To my astonishment, Imre stopped full in his steps, drew himself up, and faced me with instant formality.
«Will you be so good as to tell me why you are surprised?» asked he, in a tone that was—I will not write sharp, but which suggested to me immediately that I had spoken mal-à-propos or misleadingly; the more so in view of what Imre had mentioned of his ex professio and personal sensitiveness to the general topic. "Do you observe anything particularly womanish—abnormal—about me, if you please?"
Now, as it happened my remark, as I have said, was made in consequence of an impersonal and amusing incident, which I had supposed Imre would at once remember.
"Womanish? Abnormal? Certainly not, But you seen to forget what you yourself said to Captain Molton this afternoon... in the billiard-room... about the menage-cooks... don't you remember?"
Imre burst into laughter.
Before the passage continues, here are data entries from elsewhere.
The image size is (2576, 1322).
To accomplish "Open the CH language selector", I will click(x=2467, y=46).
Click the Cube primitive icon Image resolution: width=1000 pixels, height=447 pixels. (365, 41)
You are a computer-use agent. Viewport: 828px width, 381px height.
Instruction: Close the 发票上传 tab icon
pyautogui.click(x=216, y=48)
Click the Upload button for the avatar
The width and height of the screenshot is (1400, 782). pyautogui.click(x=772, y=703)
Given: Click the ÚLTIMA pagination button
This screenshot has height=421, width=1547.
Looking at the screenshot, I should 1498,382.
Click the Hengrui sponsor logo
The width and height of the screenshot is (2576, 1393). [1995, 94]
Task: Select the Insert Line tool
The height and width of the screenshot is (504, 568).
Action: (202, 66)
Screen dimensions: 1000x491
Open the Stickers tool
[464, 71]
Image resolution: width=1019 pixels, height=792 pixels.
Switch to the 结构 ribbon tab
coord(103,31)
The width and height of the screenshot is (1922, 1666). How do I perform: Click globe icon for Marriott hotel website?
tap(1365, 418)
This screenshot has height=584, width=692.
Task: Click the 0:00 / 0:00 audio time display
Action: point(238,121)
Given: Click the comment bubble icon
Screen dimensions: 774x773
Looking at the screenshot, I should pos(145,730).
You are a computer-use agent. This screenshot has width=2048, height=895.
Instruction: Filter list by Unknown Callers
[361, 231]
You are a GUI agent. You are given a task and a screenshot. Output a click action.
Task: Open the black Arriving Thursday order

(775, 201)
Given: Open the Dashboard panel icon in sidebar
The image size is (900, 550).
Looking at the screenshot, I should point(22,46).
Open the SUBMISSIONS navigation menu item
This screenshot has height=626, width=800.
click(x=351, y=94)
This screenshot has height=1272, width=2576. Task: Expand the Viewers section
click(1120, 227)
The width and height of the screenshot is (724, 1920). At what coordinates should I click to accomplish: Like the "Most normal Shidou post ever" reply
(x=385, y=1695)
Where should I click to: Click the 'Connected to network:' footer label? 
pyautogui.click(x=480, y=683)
He remembered! (There is no need of my writing out here a piece of humour not transferable with the least esprit into English, though mighty funny in Magyar.) His mood changed at once. He took my arm, a rare attention from him, and we said no more till the Bridge was past, and the corner which divided our lodgings by a street's breadth was reached. We said "Good-night!... till tomorrow!" ... the házmester opened his door. Imre waved his hand gaily and vanished.
I got to bed, concluding among other things that so far from Imre's being homosexual—as Uranian, or Dionian-Uranian, or Uranian-Dionian... or what else of that kind of juggling terminology in homosexual analysis—my friend was no sort of an Uranistic example at all No! he was, instead, a thorough-going Dionian, whatever the fine fusions of his sensitive and complex nature! A complete Dionian, capable of warm friendship, yes—but a man to whom warm, even passionate, friendship with this or that other man never could transform itself into the bitter and burning mystery of Uranistic Love,—the fittest names for which so often should be written Torment, Shame, and Despair!
Fortunate Imre! Yet, as I said so to myself, altruistically glad for his sake, I sighed . . . and surely that night I thought long, long thoughts till I finally slept.